On Jul 13, 2007, at 6:06 AM, Lennart Regebro wrote:

On 7/13/07, Gary Poster <[EMAIL PROTECTED]> wrote:
> We are looking for recommendations and visions on how to do this
> pipelining with IResults, because it's not entirely clear to us at the
> moment. Main worries are the questions of how to differ between
> results that need to be themed and those who don't,

I thought you'd return different objects, and rely on adapters.  I'm
a bit surprised at the question, actually--what have I missed?

Well, most HTML output is done by templates, which typically return
unicode. I guess we can let the BrowerPublication to wrap the unicode
in an object...

No, the intent is that this is explicit in the view.

> I have earlier (before IResult being made public) made a quick hack
> that inserts theming earlier in the process by replacing the
> BrowserPublication, maybe that's a better way to put theming?

Doesn't appeal to me--feels like the hack that we did for
zc.resourcelibrary, in which the change to the system is much, much
too heavyweight (someday we'll convert it to using IResult, I
suspect)--but you're doing it. :-)

Maybe. :-)
But just after I pressed send I actually realized that one part of the
theming is getting in viewlets therem which is quite difficult if you
don't have the context, which actually again points at the Publication
being the right place to do this. Or am I missing something?

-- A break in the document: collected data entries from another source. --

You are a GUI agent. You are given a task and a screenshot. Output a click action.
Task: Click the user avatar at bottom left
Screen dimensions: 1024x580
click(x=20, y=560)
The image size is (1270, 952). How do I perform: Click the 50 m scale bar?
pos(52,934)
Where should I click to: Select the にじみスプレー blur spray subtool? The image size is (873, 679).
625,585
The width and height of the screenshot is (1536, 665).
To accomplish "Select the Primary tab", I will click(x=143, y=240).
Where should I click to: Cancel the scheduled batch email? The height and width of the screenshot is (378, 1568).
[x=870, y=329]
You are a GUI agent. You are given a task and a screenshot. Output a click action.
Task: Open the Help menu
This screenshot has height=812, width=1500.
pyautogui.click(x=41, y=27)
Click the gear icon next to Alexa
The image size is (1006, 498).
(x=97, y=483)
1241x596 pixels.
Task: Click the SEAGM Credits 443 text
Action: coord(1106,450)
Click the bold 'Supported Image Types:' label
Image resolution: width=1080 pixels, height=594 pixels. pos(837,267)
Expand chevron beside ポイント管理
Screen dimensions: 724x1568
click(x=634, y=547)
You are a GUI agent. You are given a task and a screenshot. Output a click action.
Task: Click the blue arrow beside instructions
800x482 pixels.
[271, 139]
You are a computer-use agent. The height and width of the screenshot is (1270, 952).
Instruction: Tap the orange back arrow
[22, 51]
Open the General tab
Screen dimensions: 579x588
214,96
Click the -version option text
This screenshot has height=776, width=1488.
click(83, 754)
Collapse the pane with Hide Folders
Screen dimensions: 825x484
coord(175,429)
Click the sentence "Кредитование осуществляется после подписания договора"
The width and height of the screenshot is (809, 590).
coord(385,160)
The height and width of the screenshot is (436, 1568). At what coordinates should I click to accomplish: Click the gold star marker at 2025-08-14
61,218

Here's what I was thinking.

If you want a view to return an unprocessed unicode value (or perhaps "lightly processed") then have it return the value. The end. The pipeline will do little or nothing to it. (zc.resourcelibrary might look for "HTML-ness" in the string and try to insert, but that's it).

If you want it to be processed as part of a pipeline, then return an object that has what you think the pipeline will need. For instance, here's a very off-the-cuff version. There's a *lot* of room for figuring out different ways for this to work, which is one of the interesting bits, and why we've said, at least internally, "let a thousand pipelines bloom"...and then presumably just a few of them will settle down and win.

class MyPipelineInput(object):

        # you might have multiple ones of these, with different info.
        # this is one of the patterns you would be innovating on.
        # you might declare interfaces here, or even in the view...or even
        # in the pipeline.  your pipeline might say "I keep on adapting until
        # I get a string, or until I've done more than X adaptations, which I
        # will regard as an infinite loop and so raise an error."  Or you
        # might aim for another interface, or...or...or...

        def __init__(self, output, context, request):
                self.output = output
                self.context = context
                self.request = request

# maybe you'd want to add __unicode__ so it could render as-is if desired? maybe add helpers to encode?

class MyPipelineAwareView(BrowserPage):

        template = ...my template...

        def update(self):
                ....do stuff...

        def render(self):
                ....output stuff...

        def __call__(self):
                self.update()
                return MyPipelineInput(self.render(), self.context, 
self.request)

As another variation, and one that made me excited, the view would return an lxml object, and you would adapt on that...which might eventually turn into a different kind of object, like the `MyPipelineInput` above, for further, different adaptation. You could also send a wrapper of the lxml object--even using a generic one like MyPipelineInput that then had an adapter that did a second dispatch on both itself and the output (and the request? and the context?)

There are a lot of interesting variations possible here. We'll need to experiment for awhile to see what works, what is simple, and so on.